▶ [TEKS YANG DIBERIKAN]
--*--

Mohon tunggu...
MJK Riau
MJK Riau Mohon Tunggu... Administrasi - Pangsiunan

Lahir di Jogja, Merantau di Riau

Selanjutnya

Tutup

Analisis

Jokowi, dari Damarwulan Menjadi Ken Arok atau Untung Suropati?

19 Maret 2019   04:43 Diperbarui: 19 Maret 2019   09:39 300
+
Laporkan Konten
Laporkan Akun
Kompasiana adalah platform blog. Konten ini menjadi tanggung jawab bloger dan tidak mewakili pandangan redaksi Kompas.
Lihat foto
Analisis Cerita Pemilih. Sumber ilustrasi: KOMPAS.com/GARRY LOTULUNG

Damarwulan adalah satrio pada jaman Majapahit yang berhasil mengamankan kerajaan Majapahit dari berbagai kekisruhan yang terjadi di negara Majapahit pada jaman Ratu Kencana Wungu memerintah negeri Majapahit. 

Damarwulan merupakan personifikasi dari Satrio lemah kembut, suka bekerja keras, mau hidup sederhana, dekat dengan kehidupan rakyat kecil. Damarwulan lebih menjanjikan solusi dari pada intrik, intimidasi, kolusi, manipulasi yang sering terjadi di pusat kekuasaan. Begitu juga halnya pada saat Ratu Kencana Wungu memimpin Majapahit.

Ratu Kencana Wungu selalu merasa mendapat intimidasi dari Menak Jinggo, Pangeran dari Banyuwangi yang sakti Mandraguna. Menak Jinggo tidak pernah jera untuk selalu mencoba memperistri Ratu Kencana Wungu, walaupun dengan jalan intimidasi.

--*--

▶ [DATA TERSIMPAN]
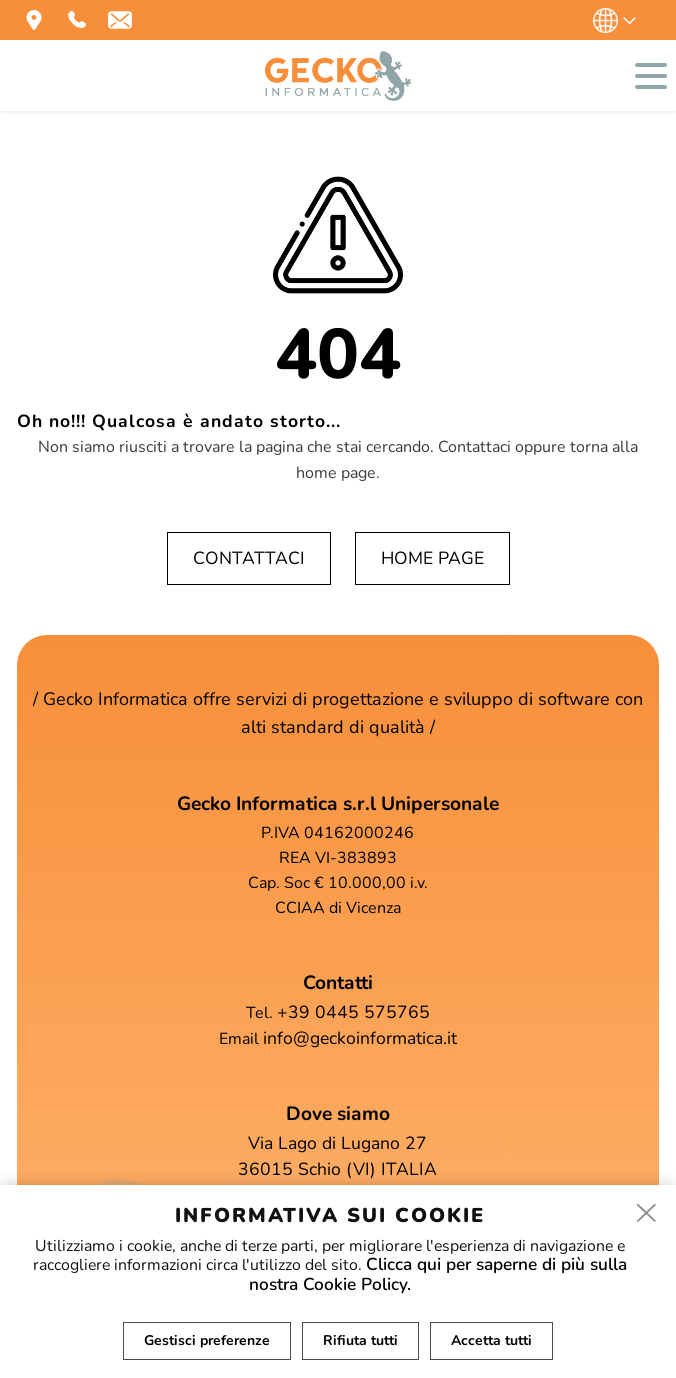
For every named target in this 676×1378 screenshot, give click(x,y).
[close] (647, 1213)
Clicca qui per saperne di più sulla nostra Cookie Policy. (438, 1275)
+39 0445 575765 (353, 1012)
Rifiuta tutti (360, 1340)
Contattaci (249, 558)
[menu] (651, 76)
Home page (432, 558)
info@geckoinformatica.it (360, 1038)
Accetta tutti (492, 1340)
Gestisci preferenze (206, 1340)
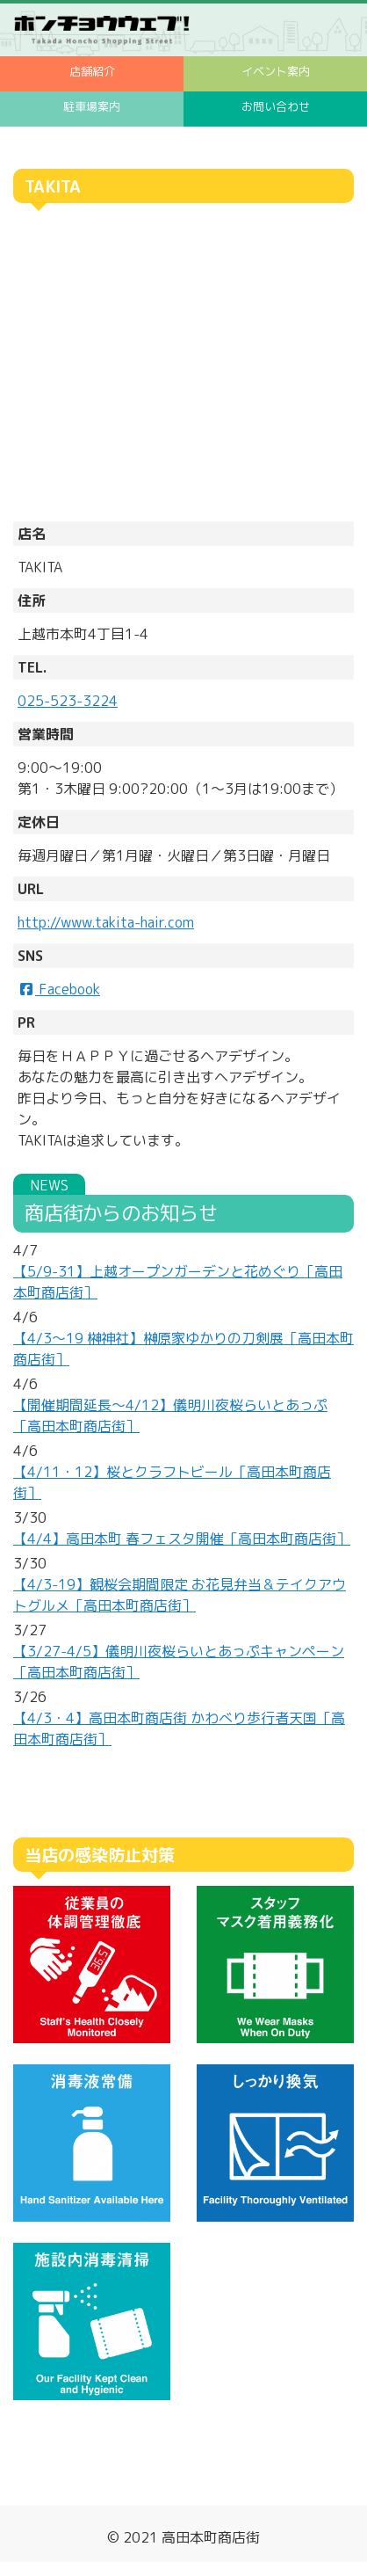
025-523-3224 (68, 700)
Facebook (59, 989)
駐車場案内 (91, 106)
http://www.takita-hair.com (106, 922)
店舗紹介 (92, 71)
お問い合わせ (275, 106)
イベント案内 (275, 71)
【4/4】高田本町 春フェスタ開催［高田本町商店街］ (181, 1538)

--*--

▶ [INSTRUKSI TERTULIS] Tuliskan ulang tanpa perubahan bagian teks tentang Damarwulan, mulai dari "Damarwulan merupakan personifikasi" sampai "dengan jalan intimidasi.".

▶ [HASIL]
Damarwulan merupakan personifikasi dari Satrio lemah kembut, suka bekerja keras, mau hidup sederhana, dekat dengan kehidupan rakyat kecil. Damarwulan lebih menjanjikan solusi dari pada intrik, intimidasi, kolusi, manipulasi yang sering terjadi di pusat kekuasaan. Begitu juga halnya pada saat Ratu Kencana Wungu memimpin Majapahit.

Ratu Kencana Wungu selalu merasa mendapat intimidasi dari Menak Jinggo, Pangeran dari Banyuwangi yang sakti Mandraguna. Menak Jinggo tidak pernah jera untuk selalu mencoba memperistri Ratu Kencana Wungu, walaupun dengan jalan intimidasi.